_Instruksi yang Diberikan A_
Sebutkan semua nama negara atau daerah yang disebut dalam teks tentang energi alternatif.
_Instruksi yang Diberikan B_
Lanjutkan teks tentang energi alternatif pengganti BBM, dimulai setelah kalimat terakhirnya.

Energi “Gado-gado”

NEGERI kita adalah sebuah negeri yang melimpah sumber daya alamnya. Apa pun bisa dikelola untuk dimanfaatkan bagi kemakmuran negeri dan kesejahteraan rakyat. Sayangnya, keberuntungan ini belumlah dapat dirasakan secara merata. Masih banyak daerah yang memiliki kekayaan alam namun tidak merasakan manfaatnya

Demikian pula dalam hal ketersediaan energi. Minyak tanah yang langka paska konversi minyak tanah ke gas elpiji membuat harga minyak tanah semakin melambung. Dari semula yang hanya Rp. 2.500 per liter di pasaran, kini ada yang sudah mencapai Rp. 6.000 per liternya. Belakangan, kini muncul kembali himbauan untuk membatasi siaran televisi dengan tujuan penghematan energi.

Sebetulnya jika kita mau, tak sedikit dari kekayan negeri ini yang bisa dijadikan sebagai energi alternatif pengganti BBM. Dari yang paling murah hingga yang paling mahal dan membutuhkan teknologi serta biaya yang tinggi. Untuk energi yang bisa dikonsumsi oleh rakyat kecil, maka yang murah dan melimpah adalah pilihan tepat dijadikan sebagai program. Dengan bahan yang mudah didapat tanpa harus impor terlebih dahulu, kita seharusnya menjadi negara yang tak kekurangan dalam hal ini.

Sekam atau batang padi misalnya, dapat digunakan sebagai bahan bakar pembangkit tenaga listrik. Lebih tepatnya lagi dikatakan sebagai Pembangkit Listrik Tenaga Sekam (PLTS), apa tidak hebat???  Ini sudah diujicoba di Thailand dan juga Indonesia, tepatnya di Bali. Bahkan teknologinya pun tidak memerlukan peralatan canggih. Hanya diperlukan turbin bertenaga uap yang telah dirancang untuk membakar sekam. Sebagaimana halnya batubara dan gas, turbin uap ini lebih menghemat biaya.

_Informasi yang Ditampilkan_
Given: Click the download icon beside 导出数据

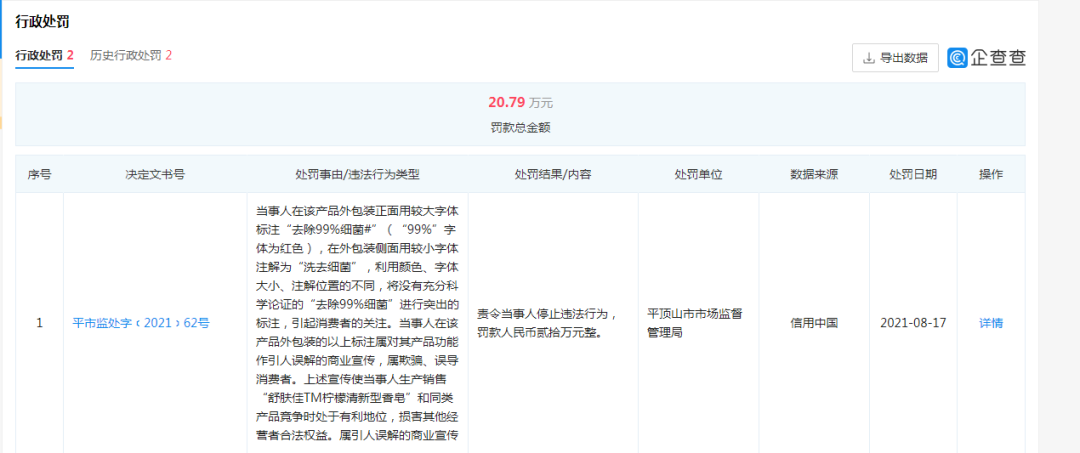Looking at the screenshot, I should (x=868, y=58).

_Jawaban Tertulis A_
Thailand, Indonesia, dan Bali.

_Jawaban Tertulis B_
Bayangkan, berapa banyak daerah di Indonesia yang memiliki areal pertanian luas. Sudah itu, PLTS yang dibangun otomatis akan memberikan lapangan kerja baru bagi masyarakat. Petani juga akan memperoleh penghasilan tambahan dari hasil jualan sekam. Rakyat dapat menikmati listrik murah tanpa mengalami pemadaman seperti sekarang ini. Dan PLN tak akan mengalami defisit keuangan. Di samping itu, abu hasil pembakaran sekam ini juga dapat digunakan untuk campuran semen sehingga bisa dijual ke pabrik semen.

Di sarana transportasi, bahan nabati seperti singkong juga bisa digunakan bagi kendaraan bertenaga bensin. Namun terlebih dahulu harus melalui serangkaian proses untuk  memecah karbohidrat kompleks menjadi etanol sebagai substitusi bensin. Prosesnya mirip dengan pembuatan tapai singkong, hanya saja pada etanol prosesnya dibikin lebih sempurna. Campuran bensin dengan etanol ini sering disebut sebagai bioetanol.

Kinerja mesin dengan bioetanol berkadar 10% menjadi lebih baik dibanding premium dengan oktan 88 atau pertamax dengan oktan 92 sekalipun. Sebab alkohol berfungsi sebagai peningkat oktan dan lebih ramah lingkungan. Selain itu harganya pun lebih murah daripada bensin yang tidak disubsidi. Di Indonesia, biopertamax merupakan bahan bakar jenis ini yang telah di produksi Pertamina.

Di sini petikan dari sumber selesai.